Thank you in advance

Posts

  • LynLyn Posts: 23,190
    Yes, American Pokeweed.
    Gardening on the wild, windy west side of Dartmoor. 

  • Chrisp1Chrisp1 Posts: 39
    Thank you

  • Chrisp1 said:
    Brought this plant a few weeks ago and cant find the label. Is it a Phytolacca icosandra. 
    Thank you in advance
    I was given one of these a couple of years ago but my daughter persuaded me to remove it, fearing the children might get in to difficulties with it as it's toxic. :(  
  • Chrisp1Chrisp1 Posts: 39
    I was given one of these a couple of years ago but my daughter persuaded me to remove it, fearing the children might get in to difficulties with it as it's toxic. :(  
    No children to worry about.
    We have Brugmansia, Laburnum and probably others. We also have a pond. If we worried about whether a plant was poisonous or not we wouldn't have any plant in the garden.
  • ErgatesErgates Posts: 2,953
    Chrisp1 said:
    We have Brugmansia, Laburnum and probably others. We also have a pond. If we worried about whether a plant was poisonous or not we wouldn't have any plant in the garden.
    My late mother would horrify me, ( and herself! ) by describing her childhood in the Northern Irish countryside. She and her siblings and friends would regularly head out after breakfast and not return until the evening. During the day, they would eat berries, leaves and roots, relying on each other to identify which were supposedly edible.
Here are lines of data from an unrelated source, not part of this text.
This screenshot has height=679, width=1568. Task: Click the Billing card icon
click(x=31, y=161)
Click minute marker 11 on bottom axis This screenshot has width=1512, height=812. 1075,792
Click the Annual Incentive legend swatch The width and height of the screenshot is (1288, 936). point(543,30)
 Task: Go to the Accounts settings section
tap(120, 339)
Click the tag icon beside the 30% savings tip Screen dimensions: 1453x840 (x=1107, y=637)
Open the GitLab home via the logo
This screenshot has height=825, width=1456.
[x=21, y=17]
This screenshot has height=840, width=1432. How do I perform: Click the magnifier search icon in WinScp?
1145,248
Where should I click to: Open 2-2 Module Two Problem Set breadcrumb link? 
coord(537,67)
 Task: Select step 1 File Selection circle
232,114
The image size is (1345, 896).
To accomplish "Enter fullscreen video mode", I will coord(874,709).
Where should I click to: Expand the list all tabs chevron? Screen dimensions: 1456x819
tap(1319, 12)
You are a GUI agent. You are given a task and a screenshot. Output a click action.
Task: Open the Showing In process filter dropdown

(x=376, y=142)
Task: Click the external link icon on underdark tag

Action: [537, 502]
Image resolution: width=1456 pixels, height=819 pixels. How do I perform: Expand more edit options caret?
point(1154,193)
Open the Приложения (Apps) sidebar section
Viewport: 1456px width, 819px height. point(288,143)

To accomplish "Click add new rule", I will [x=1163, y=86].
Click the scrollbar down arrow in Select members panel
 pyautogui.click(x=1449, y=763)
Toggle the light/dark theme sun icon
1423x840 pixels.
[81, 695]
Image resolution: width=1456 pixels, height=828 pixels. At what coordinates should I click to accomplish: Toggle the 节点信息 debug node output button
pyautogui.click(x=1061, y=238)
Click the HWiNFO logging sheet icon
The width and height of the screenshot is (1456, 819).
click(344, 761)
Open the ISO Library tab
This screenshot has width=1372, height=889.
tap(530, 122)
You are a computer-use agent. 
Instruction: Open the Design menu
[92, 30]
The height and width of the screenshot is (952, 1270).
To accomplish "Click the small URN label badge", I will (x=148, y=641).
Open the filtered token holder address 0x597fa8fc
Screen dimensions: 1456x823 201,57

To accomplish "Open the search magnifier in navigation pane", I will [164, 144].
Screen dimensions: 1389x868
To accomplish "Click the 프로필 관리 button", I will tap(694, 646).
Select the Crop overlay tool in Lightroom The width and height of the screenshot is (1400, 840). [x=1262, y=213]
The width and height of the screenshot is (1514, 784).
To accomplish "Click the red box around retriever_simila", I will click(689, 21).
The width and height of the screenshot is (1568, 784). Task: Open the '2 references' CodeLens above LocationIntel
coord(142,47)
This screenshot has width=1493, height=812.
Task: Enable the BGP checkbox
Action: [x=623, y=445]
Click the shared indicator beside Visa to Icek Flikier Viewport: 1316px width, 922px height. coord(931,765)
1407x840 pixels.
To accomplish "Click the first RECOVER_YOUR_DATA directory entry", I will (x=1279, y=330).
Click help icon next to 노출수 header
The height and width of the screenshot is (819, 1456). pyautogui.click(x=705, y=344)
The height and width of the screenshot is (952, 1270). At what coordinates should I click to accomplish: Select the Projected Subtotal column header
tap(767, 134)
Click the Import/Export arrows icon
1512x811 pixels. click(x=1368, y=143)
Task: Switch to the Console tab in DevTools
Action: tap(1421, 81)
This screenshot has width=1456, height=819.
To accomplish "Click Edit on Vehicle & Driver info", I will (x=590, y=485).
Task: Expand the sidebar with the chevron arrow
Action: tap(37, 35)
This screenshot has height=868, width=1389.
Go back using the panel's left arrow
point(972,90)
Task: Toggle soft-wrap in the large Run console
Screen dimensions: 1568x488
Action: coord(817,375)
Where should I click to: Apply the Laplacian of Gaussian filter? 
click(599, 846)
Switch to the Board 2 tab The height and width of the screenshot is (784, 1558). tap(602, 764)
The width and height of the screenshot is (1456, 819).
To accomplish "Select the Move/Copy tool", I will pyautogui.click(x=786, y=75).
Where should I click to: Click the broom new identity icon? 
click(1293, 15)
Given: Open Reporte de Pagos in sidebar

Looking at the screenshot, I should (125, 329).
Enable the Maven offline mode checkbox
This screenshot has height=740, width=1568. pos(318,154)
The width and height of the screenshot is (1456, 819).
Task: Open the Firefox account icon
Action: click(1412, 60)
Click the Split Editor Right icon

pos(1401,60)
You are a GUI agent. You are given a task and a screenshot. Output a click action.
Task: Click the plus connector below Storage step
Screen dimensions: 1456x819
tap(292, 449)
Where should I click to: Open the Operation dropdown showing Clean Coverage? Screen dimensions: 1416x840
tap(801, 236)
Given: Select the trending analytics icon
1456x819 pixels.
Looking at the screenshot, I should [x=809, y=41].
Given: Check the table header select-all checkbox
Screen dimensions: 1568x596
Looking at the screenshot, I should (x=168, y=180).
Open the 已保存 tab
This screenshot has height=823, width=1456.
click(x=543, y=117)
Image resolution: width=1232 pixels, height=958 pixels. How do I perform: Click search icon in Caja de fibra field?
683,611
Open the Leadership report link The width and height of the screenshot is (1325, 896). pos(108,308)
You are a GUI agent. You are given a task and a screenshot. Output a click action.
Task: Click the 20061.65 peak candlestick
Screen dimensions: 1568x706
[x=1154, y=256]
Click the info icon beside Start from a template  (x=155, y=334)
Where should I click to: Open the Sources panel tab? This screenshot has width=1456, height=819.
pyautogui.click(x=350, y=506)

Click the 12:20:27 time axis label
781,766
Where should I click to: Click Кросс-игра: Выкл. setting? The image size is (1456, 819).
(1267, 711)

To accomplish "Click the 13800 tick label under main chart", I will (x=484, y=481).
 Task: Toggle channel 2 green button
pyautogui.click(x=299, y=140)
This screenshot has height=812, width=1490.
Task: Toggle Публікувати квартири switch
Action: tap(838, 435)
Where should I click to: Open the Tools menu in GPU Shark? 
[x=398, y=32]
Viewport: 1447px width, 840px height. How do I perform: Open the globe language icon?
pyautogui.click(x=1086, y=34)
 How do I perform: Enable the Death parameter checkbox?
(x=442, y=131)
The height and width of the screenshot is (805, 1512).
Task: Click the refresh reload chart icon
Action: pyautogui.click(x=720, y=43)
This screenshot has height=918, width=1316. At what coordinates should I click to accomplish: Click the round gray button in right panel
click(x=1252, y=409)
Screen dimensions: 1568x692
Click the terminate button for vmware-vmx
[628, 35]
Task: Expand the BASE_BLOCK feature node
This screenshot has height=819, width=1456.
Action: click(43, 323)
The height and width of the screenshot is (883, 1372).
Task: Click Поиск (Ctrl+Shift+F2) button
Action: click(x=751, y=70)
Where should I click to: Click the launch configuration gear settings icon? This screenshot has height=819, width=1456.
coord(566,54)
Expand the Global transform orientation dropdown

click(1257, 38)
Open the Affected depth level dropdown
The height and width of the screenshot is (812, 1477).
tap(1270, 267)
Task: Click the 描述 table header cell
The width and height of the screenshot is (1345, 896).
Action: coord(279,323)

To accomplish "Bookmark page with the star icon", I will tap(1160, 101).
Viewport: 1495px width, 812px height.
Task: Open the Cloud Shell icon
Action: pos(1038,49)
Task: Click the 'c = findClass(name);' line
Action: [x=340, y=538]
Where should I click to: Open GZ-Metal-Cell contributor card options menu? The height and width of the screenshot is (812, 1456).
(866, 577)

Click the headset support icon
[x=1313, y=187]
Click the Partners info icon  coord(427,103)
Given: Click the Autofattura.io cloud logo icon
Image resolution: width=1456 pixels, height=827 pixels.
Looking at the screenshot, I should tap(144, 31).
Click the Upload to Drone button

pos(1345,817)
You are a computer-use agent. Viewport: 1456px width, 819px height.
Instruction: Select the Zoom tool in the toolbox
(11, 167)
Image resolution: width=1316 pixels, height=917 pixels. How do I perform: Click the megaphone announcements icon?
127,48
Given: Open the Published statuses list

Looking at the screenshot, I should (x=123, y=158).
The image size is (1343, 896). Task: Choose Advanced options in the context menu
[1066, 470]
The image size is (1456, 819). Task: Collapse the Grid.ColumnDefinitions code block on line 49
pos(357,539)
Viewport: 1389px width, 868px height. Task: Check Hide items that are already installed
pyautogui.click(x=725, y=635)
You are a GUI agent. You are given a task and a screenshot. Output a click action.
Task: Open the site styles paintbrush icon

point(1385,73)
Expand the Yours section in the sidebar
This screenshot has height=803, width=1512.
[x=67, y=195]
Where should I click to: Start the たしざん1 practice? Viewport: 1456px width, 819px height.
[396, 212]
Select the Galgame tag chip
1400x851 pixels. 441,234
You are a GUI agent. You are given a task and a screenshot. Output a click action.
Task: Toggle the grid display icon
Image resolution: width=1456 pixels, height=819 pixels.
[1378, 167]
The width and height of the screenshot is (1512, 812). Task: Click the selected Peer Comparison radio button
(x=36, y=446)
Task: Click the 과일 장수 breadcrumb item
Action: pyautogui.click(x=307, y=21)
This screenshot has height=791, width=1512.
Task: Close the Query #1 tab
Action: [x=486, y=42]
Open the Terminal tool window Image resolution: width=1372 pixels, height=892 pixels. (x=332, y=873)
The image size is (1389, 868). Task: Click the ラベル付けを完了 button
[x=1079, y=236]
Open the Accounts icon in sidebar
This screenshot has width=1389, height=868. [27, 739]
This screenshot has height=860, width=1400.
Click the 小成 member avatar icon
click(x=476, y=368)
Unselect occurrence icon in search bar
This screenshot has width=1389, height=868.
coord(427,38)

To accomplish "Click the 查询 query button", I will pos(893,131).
She always wondered how they survived to adulthood!
  • philippasmith2philippasmith2 Posts: 3,742
    Surprising how many of us are still alive really ;)
  • DovefromaboveDovefromabove Posts: 88,147
    Ergates said:
    Chrisp1 said:
    We have Brugmansia, Laburnum and probably others. We also have a pond. If we worried about whether a plant was poisonous or not we wouldn't have any plant in the garden.
    My late mother would horrify me, ( and herself! ) by describing her childhood in the Northern Irish countryside. She and her siblings and friends would regularly head out after breakfast and not return until the evening. During the day, they would eat berries, leaves and roots, relying on each other to identify which were supposedly edible. She always wondered how they survived to adulthood!
    My childhood was very similar  :D

    Gardening in Central Norfolk on improved gritty moraine over chalk ... free-draining.